A circularidade da política madeirense

1. A circularidade da política madeirense

A Madeira são ilhas e as ilhas têm um destino próprio, fechado sobre si, como um carrossel que nunca pára de girar. A mesma música de feira, a mesma volta, os mesmos cavalos de madeira com a tinta gasta pelos anos. Sempre os mesmos rostos, sempre o mesmo discurso, sempre o mesmo partido, sempre o mesmo chefe, porque o chefe é sempre o chefe, porque se o chefe não fosse chefe outro chefe viria e este chefe foi chefe antes de ser chefe e por isso continuará chefe porque é chefe e ser chefe basta para se continuar a ser chefe. Como um velho relógio de parede que já ninguém ouve, mas que continua a bater as horas numa sala vazia.

Governam porque governam, e porque governam, governam bem, e porque governam bem, continuam a governar, e porque continuam a governar, é porque o povo assim quer, e se o povo assim quer, é porque governam bem, e se governam bem, é porque governam, e se governam, então governam bem, e se governam bem, então continuarão a governar, e se continuarão a governar, é porque governam bem. Como uma criança que se olha ao espelho e repete o próprio nome até o nome perder o sentido e não ser mais do que um ruído, um balbucio, uma coisa disforme sem princípio nem fim.

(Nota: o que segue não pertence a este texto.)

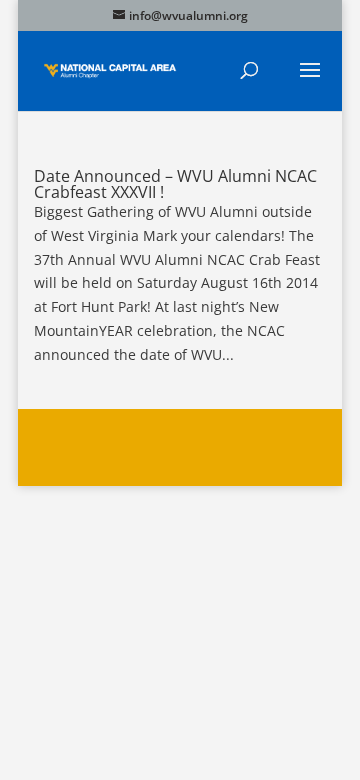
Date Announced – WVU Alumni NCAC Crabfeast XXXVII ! (175, 184)
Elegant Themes (176, 435)
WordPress (180, 458)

Dizem que a Madeira se desenvolveu, que a Madeira progrediu, que a Madeira cresceu, mas o que cresceu foi o asfalto, as rotundas, o consumo de betão, as estradas que nunca levam a lado nenhum, os projectos mirabolantes, os milhões que entram e saem, os anúncios de inaugurações, as fotografias nos jornais, os discursos, os cortes de fita, as placas comemorativas com o nome do chefe cravado em letras douradas, como se o chefe fosse um santo, um mártir, um salvador, uma entidade que paira sobre a ilha, a proteger o povo com a sua magnanimidade. O povo que vota porque sempre votou, que acredita porque sempre acreditou, que segue porque sempre seguiu, como se a história fosse um comboio numa linha única sem desvios, um comboio que parte de um passado nebuloso e avança para um futuro que já está escrito, que já está decidido, que já está garantido.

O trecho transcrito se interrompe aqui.